Aequitas builds its trust

The new stock platform aims to keep complicated issues top-of-mind and relatable ahead of its 2015 launch.

Aequitas Neo Exchange aims to be the newcomer that challenges the reign of the Toronto Stock Exchange, and it’s begun to communicate that goal to the average investor through ads that make issues they may not have even been aware of relatable and understandable.

In a local supermarket, creative agency Zulu Alpha Kilo set up a special price board that increased the price of bananas by roughly five times the original price whenever a shopper began to show interest. A video of the stunt, released online yesterday, is meant to show the average Canadian investor the effects of high-frequency trading, and will be pushed through Neo’s social media pages.

The Toronto Stock Exchange announced plans to curb the practice in October, but Aequitas Neo Exchange is meant to offer an alternative and be a more open, transparent and fair platform for investors overall. High-frequency trading utilizes computer algorithms to buy and sell stocks in large amounts in a fraction of a second. This can cause havoc on stock prices, and while the practice isn’t illegal, it does make it intimidating – and unfair – for the average investor. For Jos Schmitt, Aequitas’ president and CEO, being the challenger means branding that differentiates the exchange from other players in the financial sector by being more accessible and not overloading potential customers with complex information.

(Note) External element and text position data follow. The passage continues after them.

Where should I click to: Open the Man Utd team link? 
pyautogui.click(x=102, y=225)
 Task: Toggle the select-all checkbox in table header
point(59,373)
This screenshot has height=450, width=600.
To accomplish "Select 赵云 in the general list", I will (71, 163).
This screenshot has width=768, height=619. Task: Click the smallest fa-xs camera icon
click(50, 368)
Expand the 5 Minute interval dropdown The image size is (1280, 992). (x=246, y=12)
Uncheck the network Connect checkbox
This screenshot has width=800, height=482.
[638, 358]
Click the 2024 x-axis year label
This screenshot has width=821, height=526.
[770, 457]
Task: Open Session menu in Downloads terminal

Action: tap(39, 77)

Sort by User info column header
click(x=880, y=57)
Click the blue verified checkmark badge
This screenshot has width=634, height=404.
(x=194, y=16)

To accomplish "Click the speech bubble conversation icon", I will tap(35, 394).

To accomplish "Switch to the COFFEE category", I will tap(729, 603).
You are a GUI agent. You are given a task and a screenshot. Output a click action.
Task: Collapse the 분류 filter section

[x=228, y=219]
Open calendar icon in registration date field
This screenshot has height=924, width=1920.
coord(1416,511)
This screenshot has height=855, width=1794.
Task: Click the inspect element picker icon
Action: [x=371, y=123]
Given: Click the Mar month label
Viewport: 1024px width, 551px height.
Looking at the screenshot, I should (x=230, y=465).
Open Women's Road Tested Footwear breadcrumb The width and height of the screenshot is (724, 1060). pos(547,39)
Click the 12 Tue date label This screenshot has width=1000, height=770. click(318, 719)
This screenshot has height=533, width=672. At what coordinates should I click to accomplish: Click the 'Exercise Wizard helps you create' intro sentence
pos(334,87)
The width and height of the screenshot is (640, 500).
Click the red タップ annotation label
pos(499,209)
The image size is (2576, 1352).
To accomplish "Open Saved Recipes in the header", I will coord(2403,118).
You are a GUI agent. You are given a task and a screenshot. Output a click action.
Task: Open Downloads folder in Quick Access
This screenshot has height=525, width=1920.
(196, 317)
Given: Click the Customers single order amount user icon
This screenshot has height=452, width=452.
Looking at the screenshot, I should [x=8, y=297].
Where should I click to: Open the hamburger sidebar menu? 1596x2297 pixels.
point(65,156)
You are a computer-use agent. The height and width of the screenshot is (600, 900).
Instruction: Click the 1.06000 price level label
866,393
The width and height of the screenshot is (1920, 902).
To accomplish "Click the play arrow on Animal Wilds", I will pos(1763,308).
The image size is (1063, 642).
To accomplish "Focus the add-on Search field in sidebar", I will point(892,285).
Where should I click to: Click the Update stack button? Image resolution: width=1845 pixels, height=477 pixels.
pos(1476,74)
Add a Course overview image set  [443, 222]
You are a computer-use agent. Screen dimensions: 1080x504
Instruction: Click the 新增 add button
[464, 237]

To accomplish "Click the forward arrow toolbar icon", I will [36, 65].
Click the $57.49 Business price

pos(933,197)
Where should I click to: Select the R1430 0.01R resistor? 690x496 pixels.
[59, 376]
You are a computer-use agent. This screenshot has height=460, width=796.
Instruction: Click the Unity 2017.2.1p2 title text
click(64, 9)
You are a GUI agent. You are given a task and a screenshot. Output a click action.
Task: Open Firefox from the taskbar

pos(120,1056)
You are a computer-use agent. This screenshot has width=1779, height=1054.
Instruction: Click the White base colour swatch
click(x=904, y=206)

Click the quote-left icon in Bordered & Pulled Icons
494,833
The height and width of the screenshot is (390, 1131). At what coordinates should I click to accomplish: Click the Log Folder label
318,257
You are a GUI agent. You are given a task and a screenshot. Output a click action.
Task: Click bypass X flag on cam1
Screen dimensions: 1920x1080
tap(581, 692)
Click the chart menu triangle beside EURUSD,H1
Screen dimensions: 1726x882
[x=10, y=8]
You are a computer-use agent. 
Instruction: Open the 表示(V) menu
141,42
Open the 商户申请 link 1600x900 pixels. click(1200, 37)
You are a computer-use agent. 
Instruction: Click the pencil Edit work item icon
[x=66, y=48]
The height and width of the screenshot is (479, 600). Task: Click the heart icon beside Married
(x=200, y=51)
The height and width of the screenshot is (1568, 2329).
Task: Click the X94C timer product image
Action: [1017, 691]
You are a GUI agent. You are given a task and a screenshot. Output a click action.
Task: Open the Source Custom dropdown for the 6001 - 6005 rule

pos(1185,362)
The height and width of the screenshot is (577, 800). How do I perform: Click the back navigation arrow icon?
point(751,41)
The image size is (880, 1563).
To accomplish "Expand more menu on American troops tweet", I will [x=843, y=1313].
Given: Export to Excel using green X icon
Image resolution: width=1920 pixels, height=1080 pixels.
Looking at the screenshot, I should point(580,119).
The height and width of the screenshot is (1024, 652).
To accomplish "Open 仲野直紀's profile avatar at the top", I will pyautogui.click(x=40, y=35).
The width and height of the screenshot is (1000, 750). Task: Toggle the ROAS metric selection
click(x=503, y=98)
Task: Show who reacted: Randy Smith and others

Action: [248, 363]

“There’s a trust issue in the market. When you ask the consumer what they think about the financial market and exchanges, it’s all a big black box,” says Schmitt. “No one is taking the time to explain to them what is going on, what is working and what is going on in the sector. Our goal is to empower them and present ourselves, through the website and the ads, as someone you can engage with, talk with, get information from and trust.”

Schmitt says after receiving approval in November from the Ontario Securities Commission and setting a launch date in March 2015 the time was right for its first public-facing marketing.

Zulu was named Aequitas’ agency of record in April, and Jon Webber, CD at the agency, says most of their work up until now has been more focused on things like branding. Zulu has also created content for social media to keep the issue top-of-mind, which will be another ongoing goal in the company’s marketing activity going forward. Zulu’s other work in the financial sector includes Interac, which has taken a similar challenger positioning against the big credit card companies, but Aequitas still presented a creative challenge, being one of the only brands of its kind.

“It can be difficult, trying to boil down the very complicated financial issues to something the average person can relate to,” Webber says. “Most people have no idea these [practices of high-frequency trading] are even going on, so part of it is making them aware, but we also had to make sure we could articulate the problem in a way people would understand.”

Zulu will produce more videos for Aequitas in the new year. Robin Morrissey, account director at Zulu, adds due to the breadth of the issues the new exchange aims to combat, there are multiple subjects to tackle, and the challenges have resulted in a creative approach that isn’t often seen in the sector.

“Traditionally, the TSX is the stock exchange in Canada, and they’ve never taken the relatable approach,” she says. “It’s exciting to feel like we’re bringing a bold a fresh take to a boring, dusty category.”

Aequitas’ founding shareholders include Barclay’s Corp., RBC Dominion Services, Bell Canada Enterprises and IGM Financial. The Neo Exchnage will begin looking for new listers after the launch, and companies are able to be listed on both Neo and the TSX. The goal is to have 20% of the market trading volume within five years.